I'm working on a statistics page that visualizes the results of the exercism/discussions#123 experiment. The specific things I had planned to measure for this study are comment quantity and length (a loose measure of quality). I'm making some decisions and would like your feedback, @kytrinyx.

screenshot

  1. Where this page should exist: I'm planning on taking over /stats. Right now, it redirects to the first track, but it instead would be a page that stands on its own that still links to each track on the left. Would you prefer leaving the /stats intact and instead using a subpage?
  2. General vs specific: Is it important or helpful if this pages lives on past the duration of this experiment? If so, I might call it the stats "overview", include data for time periods beyond the life of the experiment, and add overall iteration count in addition to the review quantity and quality that this experiment needs. If not, I could keep this page a lot simpler and revert to its former behaviour after we're done, and I would name it the intrinsic motivation experiment page.
  3. I'm introducing a new JS plotting library, Plotly.js. The big issue I had trying to use Chart.js v1 (used currently for existing stats) is that x-axis labels cannot be inferred from from dates automatically at regular increments. I also like Plotly's hover effect that shows the individual data points.
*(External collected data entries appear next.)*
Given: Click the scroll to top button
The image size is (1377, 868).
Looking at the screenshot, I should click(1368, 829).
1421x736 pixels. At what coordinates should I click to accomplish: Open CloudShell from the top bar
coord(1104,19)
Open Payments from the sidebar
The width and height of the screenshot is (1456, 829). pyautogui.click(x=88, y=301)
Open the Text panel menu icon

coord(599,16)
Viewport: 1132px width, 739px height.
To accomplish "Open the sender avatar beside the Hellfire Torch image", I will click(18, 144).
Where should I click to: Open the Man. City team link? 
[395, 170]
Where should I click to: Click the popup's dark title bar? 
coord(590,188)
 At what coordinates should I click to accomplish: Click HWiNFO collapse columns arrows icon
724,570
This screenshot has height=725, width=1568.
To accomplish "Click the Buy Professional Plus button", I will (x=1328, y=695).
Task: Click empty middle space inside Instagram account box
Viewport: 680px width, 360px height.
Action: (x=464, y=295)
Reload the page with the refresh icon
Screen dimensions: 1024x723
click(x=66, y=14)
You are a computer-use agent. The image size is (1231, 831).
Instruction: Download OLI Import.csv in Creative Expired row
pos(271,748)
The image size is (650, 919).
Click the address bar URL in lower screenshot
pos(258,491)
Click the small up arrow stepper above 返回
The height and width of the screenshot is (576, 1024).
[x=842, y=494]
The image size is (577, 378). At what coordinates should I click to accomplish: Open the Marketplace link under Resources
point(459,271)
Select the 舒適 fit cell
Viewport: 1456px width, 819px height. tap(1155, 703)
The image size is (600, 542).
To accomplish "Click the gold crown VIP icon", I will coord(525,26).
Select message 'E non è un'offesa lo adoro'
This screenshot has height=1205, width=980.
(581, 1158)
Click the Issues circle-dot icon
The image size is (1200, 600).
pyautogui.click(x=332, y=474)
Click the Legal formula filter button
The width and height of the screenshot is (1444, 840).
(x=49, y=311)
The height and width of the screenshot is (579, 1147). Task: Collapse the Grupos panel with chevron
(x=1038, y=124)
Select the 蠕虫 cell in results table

    I attempted to update Chart.js to v2 but found that it handles large numbers of labels on the x axis like we have very differently. Rather than squeezing them close together (which is mostly functional but difficult to read), it truncates the list, not displaying any that don't fit (screenshot of C# w/ 105 exercises). It seems like it would be nontrivial to get Chart.js updated to v2 for existing graphs.
    With this change, we will be loading 2 chart/graph libraries. Although I'd like there to be just 1, at present I'm not considering it a priority to redo all our existing stats graphs using Plotly.
    Since the vast majority of users will never look at stats and therefore never need to load this library, I think we should leave this out of the bundled app.js, include it only on the stats page, and load it from a CDN. This isn't the first library we're including this way (html5shiv, respond, and styleguide.js), so I feel comfortable doing that.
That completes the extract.